Re:Not moving around

Pete Giwojna

Dear Potter:

Okay, that sounds like you have already established good water circulation and surface agitation in your seahorse setup, Potter, and the Hydor Koralia 240 Nano Powerhead is a good choice for use in a seahorse tank.

As you know, we are striving for a turnover rate of 5-7 times per hour in a well circulated seahorse setup, Potter, and your Hydor Koralia 240 Nano Powerhead has an output of 240 gallons per hour, so whether or not you have sufficient water flow or should consider adding another Hydor Koralia 240 depends on the size of your seahorse tank. Remember, a turnover rate that is significantly higher than seven times per hour can become problematic for seahorses, and turnover rates that approach are exceed 10 times per hour are almost always too overpowering for the limited swimming ability of the seahorses (depending on whether or not spray bar returns and other measures for moderating are diffusing the water flow are utilized).

But I’m thinking that if you have a Hydor Koralia 240 weighted upwards towards the top of the tank so that it roils the surface, thereby providing plenty of surface agitation, you’re probably already doing very well in that regard without the need for another powerhead. But that something that you might want to consider if there are any dead spots in your seahorse tank once you have completed the aquascaping. It’s just as important to avoid stagnant areas and dead spots in a seahorse tank as and any other marine aquarium.

Also, remember that you do need to take special precautions when using powerheads or internal circulation pumps in a seahorse tank in order to assure that a curious seahorse does not get its tail injured or damaged by the impeller for the powerhead/pump. In general, this just means that whenever the intake for a powerhead pump is large enough to allow an unsuspecting seahorse to get its tail inside, it’s a good idea to shield or otherwise screen off the intake, regardless of how strong the suction may be, just to be on the safe side. Often this merely involves positioning the powerhead amidst the rockwork or anchoring it in place with the suction cup where there’s no possibility for a seahorse to perch on the powerhead or wrap its tail around the inflow/intake for the unit.

The Koralia powerheads are relatively safe compared to other types of powerheads, in that regard, Potter, which is one reason I like the Hydor Koralia Nano Powerheads for use in seahorse tanks. For one thing, since they are not impeller-operated, the intake or suction is fairly weak compared to a normal powerhead, and there is therefore no danger that a curious seahorse will have its tail injured by an impeller.
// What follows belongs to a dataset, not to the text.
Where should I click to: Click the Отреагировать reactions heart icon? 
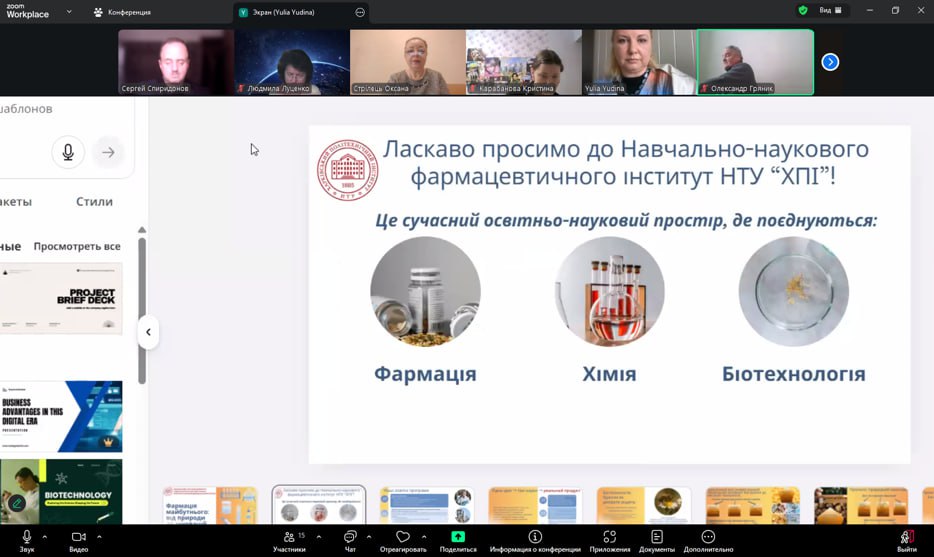coord(402,538)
Secondly, the "egg" or basket-like structure that covers the powerhead often offers sufficient protection so that an adult seahorse really cannot injure its tail. For example, the gaps in the Koralia 1 are only 1/8 of an inch wide, which is too small for grown seahorse’s tail to fit to the gaps.
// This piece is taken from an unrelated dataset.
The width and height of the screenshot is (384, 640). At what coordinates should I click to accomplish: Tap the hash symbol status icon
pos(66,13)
Just to be on the safe side, some seahorse keepers will encase the entire egg for a Koralia powerhead in a veil-like material, especially if they have smaller ponies, as explained below:

<Open quote>
"I have a Koralia that works great in my anemone tankI have a Koralia that works great in my anemone tank(no seahorses). Just in case I bought a piece of Tulle (bridal veil material) to cover it. I got the purple tulle that looks just like coraline algae. Just cut it into a square and put it over the Koralia and secure the ends with a zip tie. Think of it like a lollipop wrapper-if the pump is the lollipop the tulle is the wrapper and instead of twisting the paper at the bottom like a lollipop you secure with a zip-tie. I have H. fuscus and H.barbouri and they could definetly hitch on the Koralia (and I have the nano) The pump still works great and nothing can get in it."
<Close quote>

The Tulle trick will work just as well for screening the intakes of other types of powerheads or circulation pumps as well, and the bridal veil material is not so fine that it will easily get clogged up or impede the flow through the device.

Also, Potter, Koralias have a sort of "flow focuser" that you can snap on the front of the egg to help direct the flow. I would recommend keeping this collar on, since it will act as an additional barrier if a seahorse was to try and hitch to the very front of the egg. (Which seems improbable given the strength of the flow, but it’s better to be safe than sorry!)

However, with the full focuser in place, you will likely find that the water flow from a Koralia is concentrated in a smaller stream and is therefore considerably stronger, so make sure that there’s no danger of overpowering your seahorses with the flow focuser in place.. If that’s the case, that would be better to leave the flow focuser off, since that will diffuse or moderate the water flow from the powerhead.

In general, if your seahorse setup is a relatively small aquarium, the Koralia nano powerheads will more than suffice.